As recent breaches such as the 560m people affected by the hack of Ticketmaster attests, data breaches are so huge, significant and potentially costly to those affected that any business that does not have a robust data protection system in place is either already breaking the law or risking the safety and security of their users.
Without a data integrity plan, backup hosts and contingencies for contingencies, there is a risk of a Library of Alexandria situation where a single spark can engulf a company in flames and leave it with nothing but cinders to rebuild from.
This was not always appreciated, of course, particularly in the early days of the World Wide Web where online society was treated more like a global village or something that was not quite real.
It took some significant data breaches to show just how important it was to keep digital personal data as secure as hard copies of the same information.
The AOL Inside Job
America Online has always been a controversial company and was in the 1990s one of the biggest harbingers of change when it came to the development and perception of the internet from a small village to a sprawling megalopolis.
It is impossible to go through all of AOL’s controversies, from endless disks to class-action lawsuits concerning child labor, but two major data issues made people start to pay attention to just how much information was held about them and why it mattered.
The first was the theft of 92m usernames and email addresses from the AOL Instant Messenger in what was later found to be an inside job, sold for just $28,000 to a known spammer intended to advertise an off-shore gambling website.
Less than three years later, AOL themselves released a text file containing the search keywords used by 650,000 users in early 2006, and whilst this information did not include names or email addresses, the metadata was used to expose the identities of several people.
It became the greatest proof yet that whatever is put on the internet will stay on the internet, so prevention is far more effective and cheaper than cure.

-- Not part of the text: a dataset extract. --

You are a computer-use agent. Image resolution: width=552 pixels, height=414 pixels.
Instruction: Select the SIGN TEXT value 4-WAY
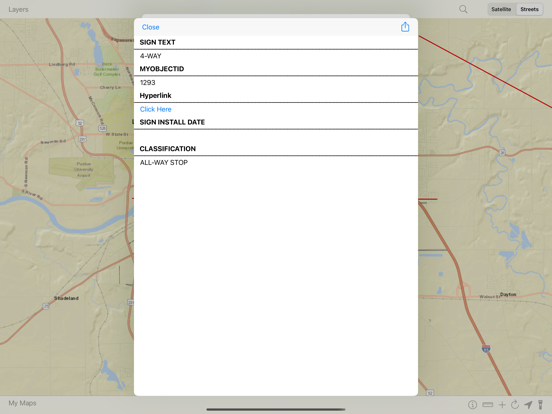(x=151, y=56)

These constant data controversies would, alongside poor business practices, eventually damage the former internet monolith, which now exists as a brand owned by Yahoo, themselves part of the biggest data breach in history.
Sidekick Data Loss
The development of smartphones led to a rise in the reliance on cloud data, especially since a lot of early smartphones did not have huge capacities for onboard storage.
The T-Mobile Sidekick sorted this, much like Apple and Blackberry had, with cloud data storage, but the 2009 data outage caused by server failures in transitioning cloud data to Microsoft Azure services effectively derailed the takeup of cloud hosting for nearly a decade.
The class-action lawsuit alleged that they failed in their duty of providing even the most basic data protection and the consequences hurt the entire concept of cloud computing for a very long time.